Items from a dataset:
#####
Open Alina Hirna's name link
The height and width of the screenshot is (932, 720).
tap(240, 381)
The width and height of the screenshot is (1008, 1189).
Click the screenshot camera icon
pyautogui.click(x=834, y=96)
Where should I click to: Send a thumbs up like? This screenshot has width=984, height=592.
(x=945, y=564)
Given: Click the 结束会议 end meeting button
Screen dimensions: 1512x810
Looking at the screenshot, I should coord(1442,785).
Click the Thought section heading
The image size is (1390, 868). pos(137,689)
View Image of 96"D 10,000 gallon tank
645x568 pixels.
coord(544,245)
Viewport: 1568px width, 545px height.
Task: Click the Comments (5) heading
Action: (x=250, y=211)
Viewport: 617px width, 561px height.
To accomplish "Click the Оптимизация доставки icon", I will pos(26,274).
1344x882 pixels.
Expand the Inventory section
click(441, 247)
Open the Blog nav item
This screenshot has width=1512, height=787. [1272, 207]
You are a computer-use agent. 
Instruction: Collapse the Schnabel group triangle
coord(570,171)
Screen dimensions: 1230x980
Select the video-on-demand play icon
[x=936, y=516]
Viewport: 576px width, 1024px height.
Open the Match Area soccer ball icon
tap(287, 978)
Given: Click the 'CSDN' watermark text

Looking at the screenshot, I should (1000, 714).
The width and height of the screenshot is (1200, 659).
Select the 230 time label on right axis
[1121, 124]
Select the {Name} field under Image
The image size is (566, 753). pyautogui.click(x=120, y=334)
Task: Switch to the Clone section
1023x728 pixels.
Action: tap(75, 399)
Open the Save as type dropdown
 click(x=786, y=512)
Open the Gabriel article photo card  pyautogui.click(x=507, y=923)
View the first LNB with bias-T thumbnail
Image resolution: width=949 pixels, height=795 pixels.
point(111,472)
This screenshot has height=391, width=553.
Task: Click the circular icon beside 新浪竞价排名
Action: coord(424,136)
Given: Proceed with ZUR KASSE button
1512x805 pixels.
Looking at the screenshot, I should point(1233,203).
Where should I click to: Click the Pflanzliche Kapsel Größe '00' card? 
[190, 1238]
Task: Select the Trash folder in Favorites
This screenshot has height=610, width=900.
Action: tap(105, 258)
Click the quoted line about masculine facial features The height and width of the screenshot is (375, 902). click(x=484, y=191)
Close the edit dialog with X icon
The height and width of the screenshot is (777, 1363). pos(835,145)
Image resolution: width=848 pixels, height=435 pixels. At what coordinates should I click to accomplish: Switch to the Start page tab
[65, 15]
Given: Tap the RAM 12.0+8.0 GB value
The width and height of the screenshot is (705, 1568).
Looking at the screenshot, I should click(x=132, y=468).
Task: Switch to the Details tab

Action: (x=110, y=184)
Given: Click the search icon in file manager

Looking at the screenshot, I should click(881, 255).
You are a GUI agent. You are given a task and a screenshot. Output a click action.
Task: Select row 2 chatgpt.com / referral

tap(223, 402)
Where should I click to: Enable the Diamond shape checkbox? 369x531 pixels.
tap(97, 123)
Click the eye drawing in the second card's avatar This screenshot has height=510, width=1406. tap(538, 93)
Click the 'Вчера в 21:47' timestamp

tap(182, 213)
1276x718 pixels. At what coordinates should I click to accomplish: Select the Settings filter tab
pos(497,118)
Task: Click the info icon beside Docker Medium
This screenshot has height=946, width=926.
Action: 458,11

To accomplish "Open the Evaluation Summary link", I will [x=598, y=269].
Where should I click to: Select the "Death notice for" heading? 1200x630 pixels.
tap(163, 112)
#####
■ **What to do**:
What is needed is an exact retyping of every line from the one containing "1276x718 pixels. At" through the final line of the entries, and only those lines.

■ **Result of this exercise**:
1276x718 pixels. At what coordinates should I click to accomplish: Select the Settings filter tab
pos(497,118)
Task: Click the info icon beside Docker Medium
This screenshot has height=946, width=926.
Action: 458,11

To accomplish "Open the Evaluation Summary link", I will [x=598, y=269].
Where should I click to: Select the "Death notice for" heading? 1200x630 pixels.
tap(163, 112)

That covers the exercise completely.